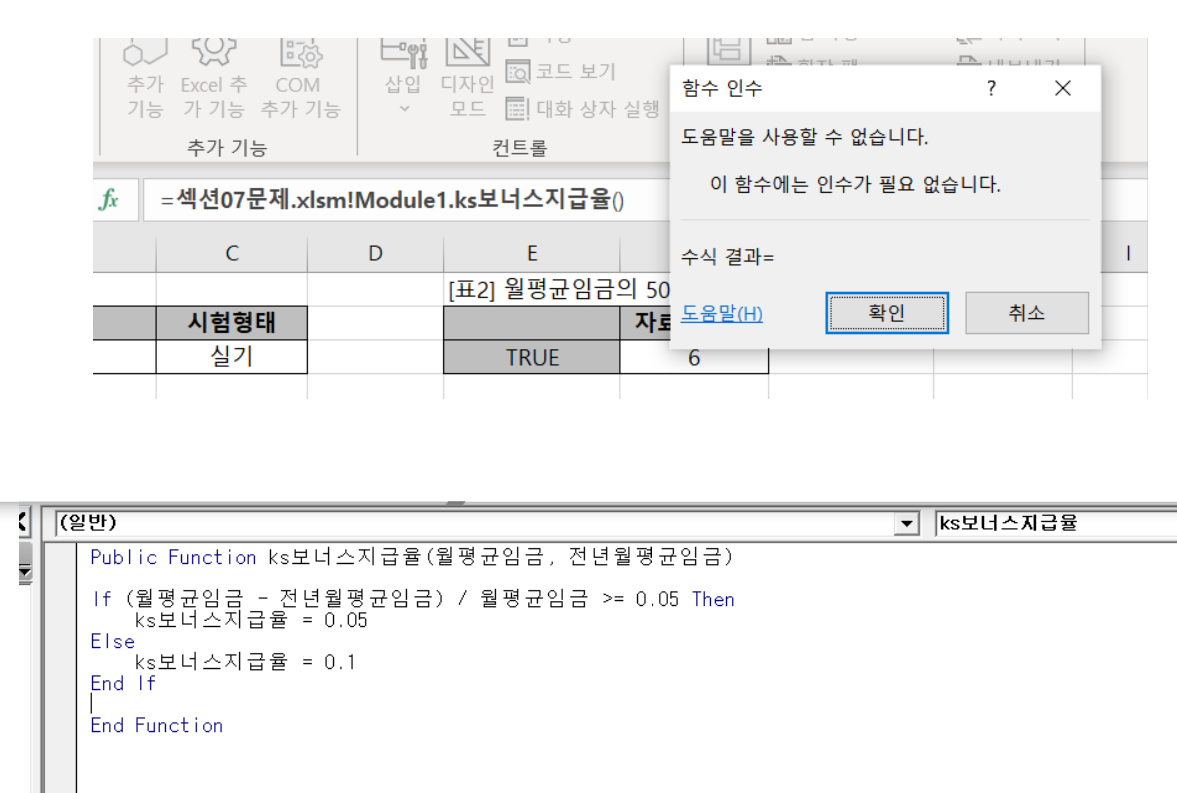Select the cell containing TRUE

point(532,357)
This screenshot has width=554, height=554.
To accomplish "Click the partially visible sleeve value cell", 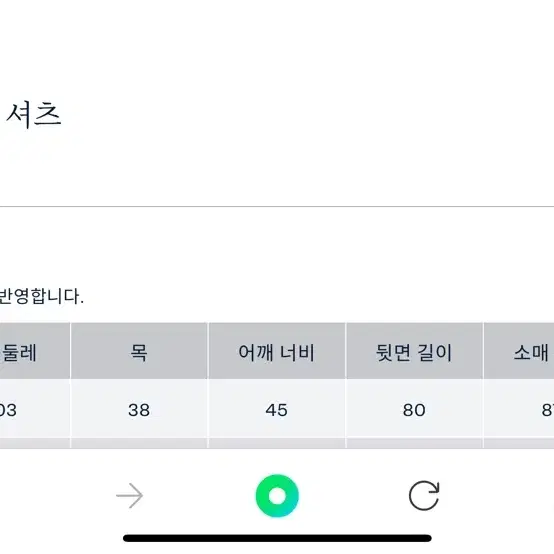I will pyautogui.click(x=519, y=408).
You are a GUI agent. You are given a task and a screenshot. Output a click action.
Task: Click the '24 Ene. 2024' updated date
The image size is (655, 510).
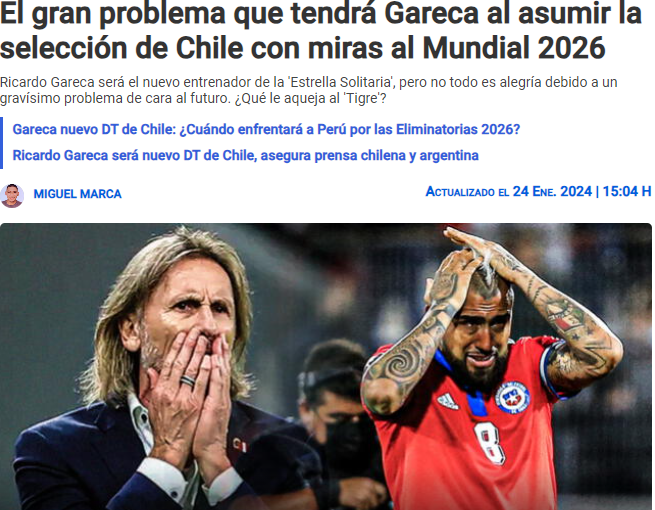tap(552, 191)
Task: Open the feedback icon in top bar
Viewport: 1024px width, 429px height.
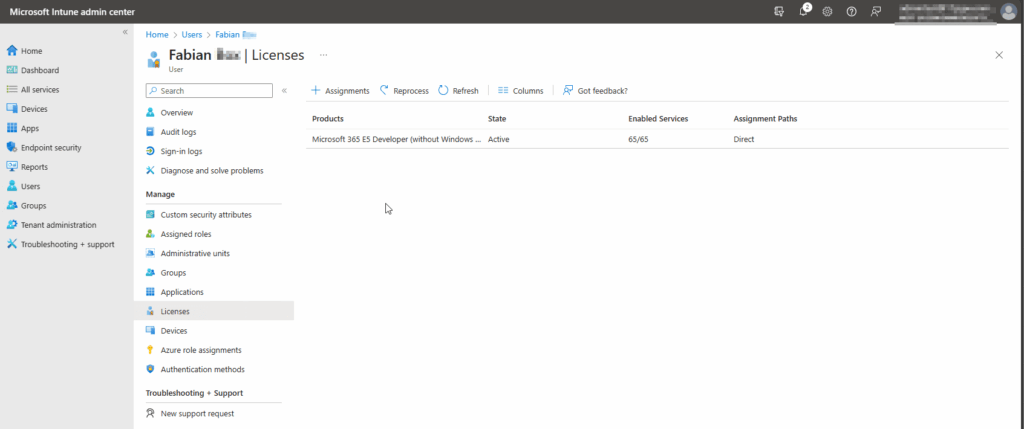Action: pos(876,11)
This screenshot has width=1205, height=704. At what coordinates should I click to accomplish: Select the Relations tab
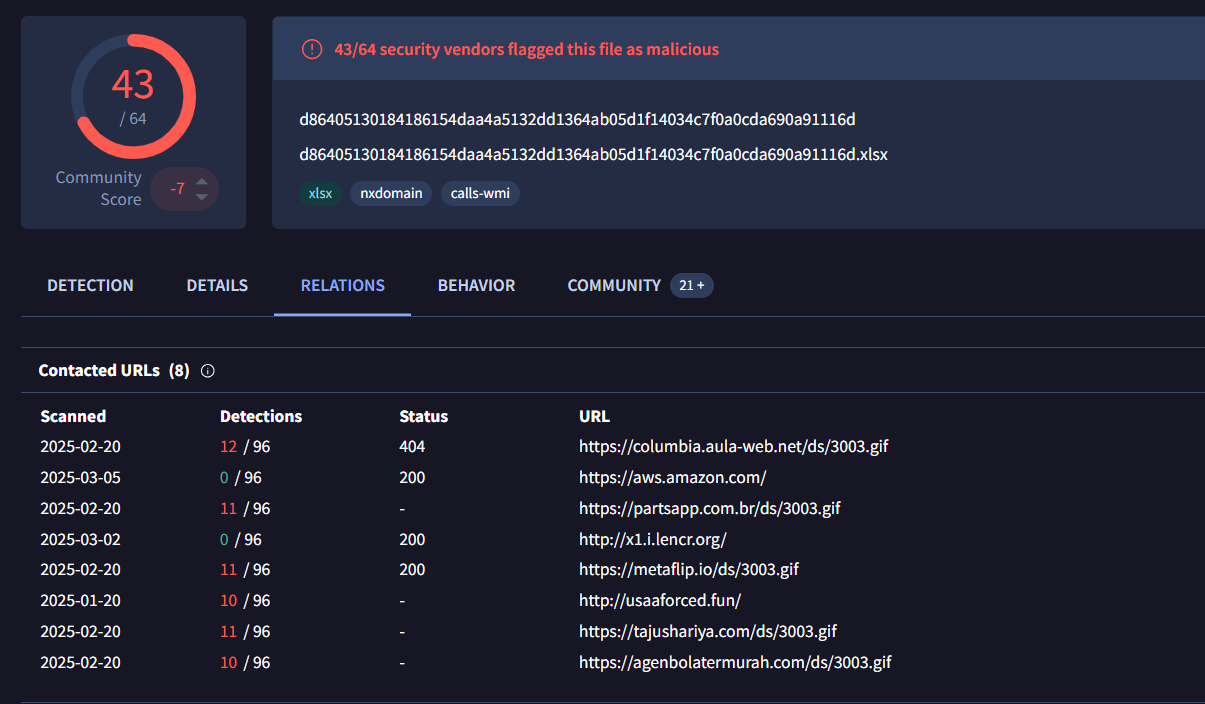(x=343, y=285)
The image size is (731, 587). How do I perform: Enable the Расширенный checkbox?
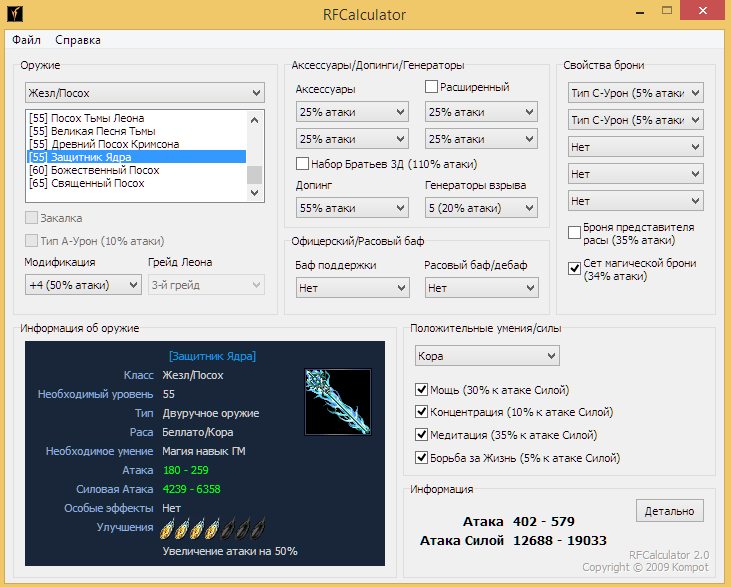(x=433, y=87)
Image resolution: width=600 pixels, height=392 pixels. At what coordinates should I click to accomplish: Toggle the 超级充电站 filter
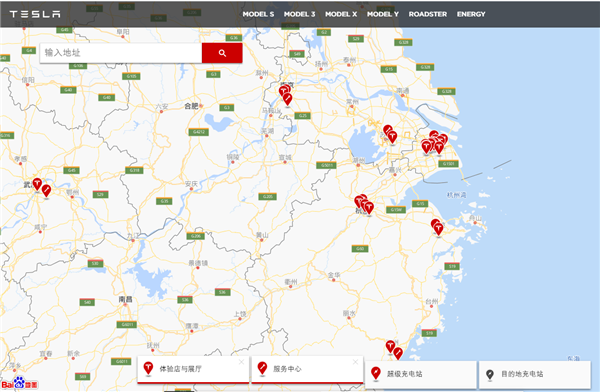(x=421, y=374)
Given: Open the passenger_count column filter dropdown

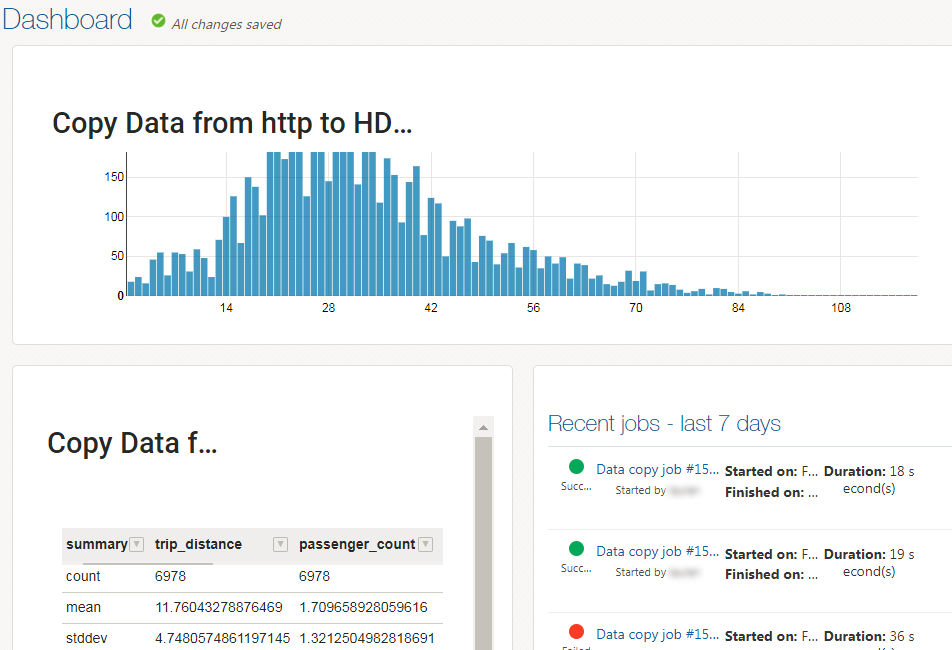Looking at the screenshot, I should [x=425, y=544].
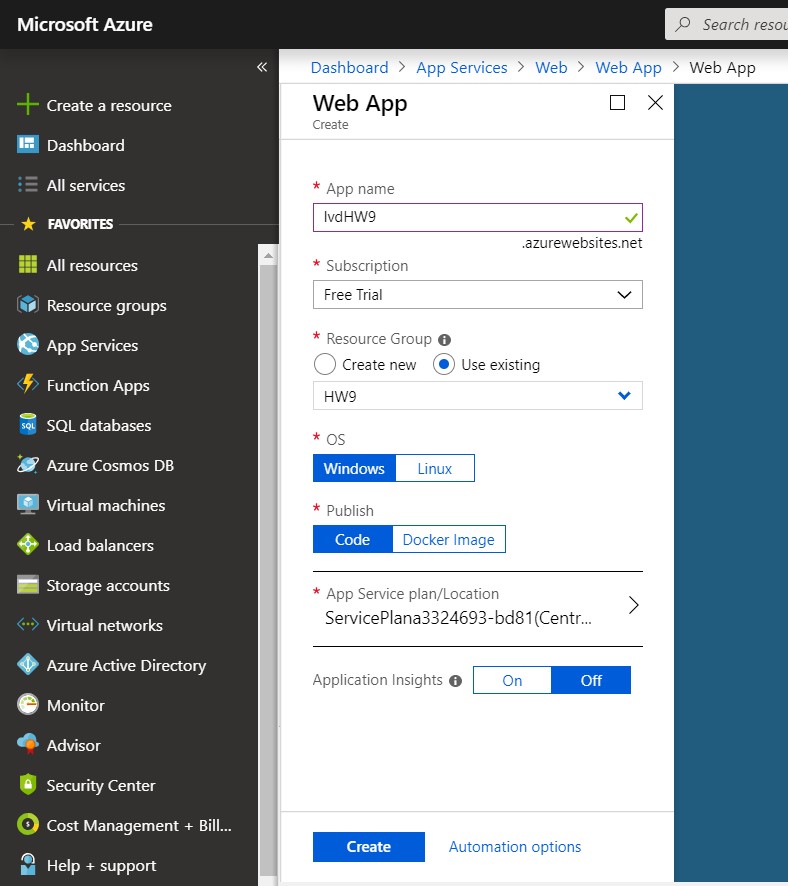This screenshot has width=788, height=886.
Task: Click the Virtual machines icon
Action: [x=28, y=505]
※ ※ ※
### Written exercise:
Turn everything from the line containing "This screenshot has width=1205, height=704." down to the line containing "(x=421, y=374)" into a JSON list of strings, one string per line and no blank lines. Leave the pictures out.

### Result for this exercise:
[
  "This screenshot has width=1205, height=704. At what coordinates should I click to accomplish: Select the Relations tab",
  "(x=343, y=285)",
  "The image size is (731, 587). How do I perform: Enable the Расширенный checkbox?",
  "(x=433, y=87)",
  "Image resolution: width=600 pixels, height=392 pixels. At what coordinates should I click to accomplish: Toggle the 超级充电站 filter",
  "(x=421, y=374)"
]